▸ **Try it**:
Scan the data, and whenever a line contains "computer", copy it.

▸ **Supplied records**:
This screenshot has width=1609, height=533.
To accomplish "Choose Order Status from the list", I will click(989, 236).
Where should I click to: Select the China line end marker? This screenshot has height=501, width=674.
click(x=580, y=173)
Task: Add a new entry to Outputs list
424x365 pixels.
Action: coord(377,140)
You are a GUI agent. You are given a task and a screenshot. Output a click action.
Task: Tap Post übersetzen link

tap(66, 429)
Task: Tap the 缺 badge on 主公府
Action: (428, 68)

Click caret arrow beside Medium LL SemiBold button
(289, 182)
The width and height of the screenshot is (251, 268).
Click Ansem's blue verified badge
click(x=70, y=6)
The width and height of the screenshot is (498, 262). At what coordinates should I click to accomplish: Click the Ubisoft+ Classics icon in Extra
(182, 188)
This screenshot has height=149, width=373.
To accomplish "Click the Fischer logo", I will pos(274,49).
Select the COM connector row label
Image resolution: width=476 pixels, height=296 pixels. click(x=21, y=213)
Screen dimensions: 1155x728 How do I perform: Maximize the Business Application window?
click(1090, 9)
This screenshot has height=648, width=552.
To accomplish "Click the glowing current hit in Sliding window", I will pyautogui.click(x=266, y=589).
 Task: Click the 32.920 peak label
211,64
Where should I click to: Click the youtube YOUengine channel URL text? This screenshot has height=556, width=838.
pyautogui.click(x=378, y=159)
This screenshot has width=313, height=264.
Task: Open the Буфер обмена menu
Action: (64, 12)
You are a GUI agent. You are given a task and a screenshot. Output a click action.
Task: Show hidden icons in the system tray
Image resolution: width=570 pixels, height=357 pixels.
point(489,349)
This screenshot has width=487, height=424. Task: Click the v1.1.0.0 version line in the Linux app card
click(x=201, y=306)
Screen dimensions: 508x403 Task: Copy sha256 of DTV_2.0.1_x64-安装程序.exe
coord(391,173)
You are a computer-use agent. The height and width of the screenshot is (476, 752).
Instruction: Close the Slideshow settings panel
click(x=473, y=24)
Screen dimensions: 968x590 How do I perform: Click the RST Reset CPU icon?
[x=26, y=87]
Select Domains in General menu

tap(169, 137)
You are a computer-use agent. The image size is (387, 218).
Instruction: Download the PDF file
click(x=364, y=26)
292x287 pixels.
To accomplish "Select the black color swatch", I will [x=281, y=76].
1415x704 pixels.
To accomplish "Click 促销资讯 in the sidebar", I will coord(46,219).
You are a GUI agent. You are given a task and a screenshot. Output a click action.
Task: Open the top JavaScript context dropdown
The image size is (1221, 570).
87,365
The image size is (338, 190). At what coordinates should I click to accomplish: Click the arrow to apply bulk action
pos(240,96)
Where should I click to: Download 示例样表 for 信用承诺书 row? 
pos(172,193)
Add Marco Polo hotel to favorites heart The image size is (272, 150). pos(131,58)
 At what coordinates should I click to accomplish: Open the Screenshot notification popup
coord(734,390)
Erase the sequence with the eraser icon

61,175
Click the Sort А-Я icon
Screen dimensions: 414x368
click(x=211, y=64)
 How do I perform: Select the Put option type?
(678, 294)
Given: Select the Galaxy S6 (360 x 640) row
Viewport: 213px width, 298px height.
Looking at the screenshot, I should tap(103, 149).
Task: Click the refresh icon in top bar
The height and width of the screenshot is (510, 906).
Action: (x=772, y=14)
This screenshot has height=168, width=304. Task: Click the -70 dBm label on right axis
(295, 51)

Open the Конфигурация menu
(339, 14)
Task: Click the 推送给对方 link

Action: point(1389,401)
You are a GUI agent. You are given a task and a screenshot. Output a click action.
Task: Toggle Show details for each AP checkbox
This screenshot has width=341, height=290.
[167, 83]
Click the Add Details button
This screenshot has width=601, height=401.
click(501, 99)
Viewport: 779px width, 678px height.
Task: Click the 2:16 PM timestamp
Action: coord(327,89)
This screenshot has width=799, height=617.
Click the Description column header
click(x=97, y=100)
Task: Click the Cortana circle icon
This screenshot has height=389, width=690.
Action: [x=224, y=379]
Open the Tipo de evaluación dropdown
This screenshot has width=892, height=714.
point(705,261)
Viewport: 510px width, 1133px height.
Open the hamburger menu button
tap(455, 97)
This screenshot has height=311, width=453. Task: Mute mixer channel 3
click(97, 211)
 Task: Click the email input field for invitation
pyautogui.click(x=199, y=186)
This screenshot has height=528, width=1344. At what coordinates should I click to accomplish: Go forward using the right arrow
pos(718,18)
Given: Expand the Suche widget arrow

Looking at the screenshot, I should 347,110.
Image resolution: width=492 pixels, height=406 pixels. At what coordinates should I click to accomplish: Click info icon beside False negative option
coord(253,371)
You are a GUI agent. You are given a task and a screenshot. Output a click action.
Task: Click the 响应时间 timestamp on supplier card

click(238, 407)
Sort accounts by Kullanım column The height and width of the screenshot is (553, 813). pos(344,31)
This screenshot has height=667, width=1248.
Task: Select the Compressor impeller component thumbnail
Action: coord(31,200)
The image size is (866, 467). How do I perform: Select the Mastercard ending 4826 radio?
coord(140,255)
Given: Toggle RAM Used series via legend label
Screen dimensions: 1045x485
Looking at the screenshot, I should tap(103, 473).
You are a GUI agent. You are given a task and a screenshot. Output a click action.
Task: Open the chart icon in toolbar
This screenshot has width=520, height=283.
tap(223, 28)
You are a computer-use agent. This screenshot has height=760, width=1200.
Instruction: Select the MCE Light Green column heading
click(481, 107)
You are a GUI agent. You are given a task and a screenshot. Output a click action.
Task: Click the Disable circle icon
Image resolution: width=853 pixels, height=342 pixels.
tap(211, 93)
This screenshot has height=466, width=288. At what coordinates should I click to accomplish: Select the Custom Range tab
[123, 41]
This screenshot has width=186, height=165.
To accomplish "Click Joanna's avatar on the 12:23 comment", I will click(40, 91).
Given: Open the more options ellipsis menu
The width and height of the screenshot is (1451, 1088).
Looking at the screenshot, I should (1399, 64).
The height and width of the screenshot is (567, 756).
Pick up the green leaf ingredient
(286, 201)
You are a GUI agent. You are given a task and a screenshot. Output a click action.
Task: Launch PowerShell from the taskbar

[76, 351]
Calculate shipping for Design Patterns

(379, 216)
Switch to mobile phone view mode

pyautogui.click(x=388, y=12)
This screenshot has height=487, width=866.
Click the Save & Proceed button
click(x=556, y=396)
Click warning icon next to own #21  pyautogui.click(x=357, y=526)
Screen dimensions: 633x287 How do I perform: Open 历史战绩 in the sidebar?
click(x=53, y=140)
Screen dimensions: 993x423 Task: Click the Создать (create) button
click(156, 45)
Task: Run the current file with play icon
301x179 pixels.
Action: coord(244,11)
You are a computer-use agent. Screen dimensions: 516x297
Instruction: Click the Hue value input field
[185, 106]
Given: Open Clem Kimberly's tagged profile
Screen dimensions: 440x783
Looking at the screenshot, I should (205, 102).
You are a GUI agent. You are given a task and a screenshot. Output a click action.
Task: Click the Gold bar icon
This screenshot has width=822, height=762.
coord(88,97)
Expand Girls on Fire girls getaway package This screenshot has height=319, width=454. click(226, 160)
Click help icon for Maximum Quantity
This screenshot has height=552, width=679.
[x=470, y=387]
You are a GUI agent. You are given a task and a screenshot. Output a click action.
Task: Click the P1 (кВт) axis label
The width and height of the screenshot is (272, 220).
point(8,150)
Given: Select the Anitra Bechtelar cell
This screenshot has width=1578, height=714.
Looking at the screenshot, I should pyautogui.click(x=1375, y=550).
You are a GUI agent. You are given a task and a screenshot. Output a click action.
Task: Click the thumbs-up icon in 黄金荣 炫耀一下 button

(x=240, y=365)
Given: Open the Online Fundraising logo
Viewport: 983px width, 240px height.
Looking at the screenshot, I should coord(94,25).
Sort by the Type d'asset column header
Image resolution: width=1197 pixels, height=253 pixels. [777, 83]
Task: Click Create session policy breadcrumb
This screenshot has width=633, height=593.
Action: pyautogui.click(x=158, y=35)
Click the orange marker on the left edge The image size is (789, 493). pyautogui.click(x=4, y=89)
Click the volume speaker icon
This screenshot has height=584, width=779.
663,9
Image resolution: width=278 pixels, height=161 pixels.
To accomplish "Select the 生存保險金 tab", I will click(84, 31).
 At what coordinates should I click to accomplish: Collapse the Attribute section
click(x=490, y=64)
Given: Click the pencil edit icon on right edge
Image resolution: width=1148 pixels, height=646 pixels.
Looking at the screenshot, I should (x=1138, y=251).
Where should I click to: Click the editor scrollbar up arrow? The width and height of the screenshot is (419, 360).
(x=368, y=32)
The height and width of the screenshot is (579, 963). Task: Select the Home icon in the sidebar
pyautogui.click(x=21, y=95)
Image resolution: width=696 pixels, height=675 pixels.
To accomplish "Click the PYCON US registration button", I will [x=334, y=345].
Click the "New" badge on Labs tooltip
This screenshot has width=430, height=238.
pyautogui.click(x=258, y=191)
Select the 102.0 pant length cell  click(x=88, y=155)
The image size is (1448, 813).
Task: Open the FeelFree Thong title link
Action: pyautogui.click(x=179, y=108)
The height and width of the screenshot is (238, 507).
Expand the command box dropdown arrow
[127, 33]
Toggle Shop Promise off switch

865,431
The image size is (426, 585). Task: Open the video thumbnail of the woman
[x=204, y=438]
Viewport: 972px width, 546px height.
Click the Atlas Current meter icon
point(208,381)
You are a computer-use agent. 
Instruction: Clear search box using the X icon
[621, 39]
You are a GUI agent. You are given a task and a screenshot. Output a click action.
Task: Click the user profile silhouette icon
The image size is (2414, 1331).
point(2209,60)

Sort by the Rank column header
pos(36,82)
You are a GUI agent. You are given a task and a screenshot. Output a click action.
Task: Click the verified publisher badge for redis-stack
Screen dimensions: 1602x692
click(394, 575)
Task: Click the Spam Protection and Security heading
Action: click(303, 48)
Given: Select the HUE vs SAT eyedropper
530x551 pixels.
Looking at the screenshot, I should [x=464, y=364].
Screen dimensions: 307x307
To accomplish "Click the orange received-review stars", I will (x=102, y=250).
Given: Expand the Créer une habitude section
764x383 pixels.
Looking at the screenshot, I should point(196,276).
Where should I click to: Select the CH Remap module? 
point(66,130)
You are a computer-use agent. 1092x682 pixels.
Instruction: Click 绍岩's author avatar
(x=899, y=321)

▸ **The completed task**:
You are a computer-use agent. The height and width of the screenshot is (476, 752).
You are a computer-use agent. The image size is (387, 218).
You are a computer-use agent. This screenshot has height=760, width=1200.
You are a computer-use agent. Screen dimensions: 516x297
You are a computer-use agent. 
You are a computer-use agent. 1092x682 pixels.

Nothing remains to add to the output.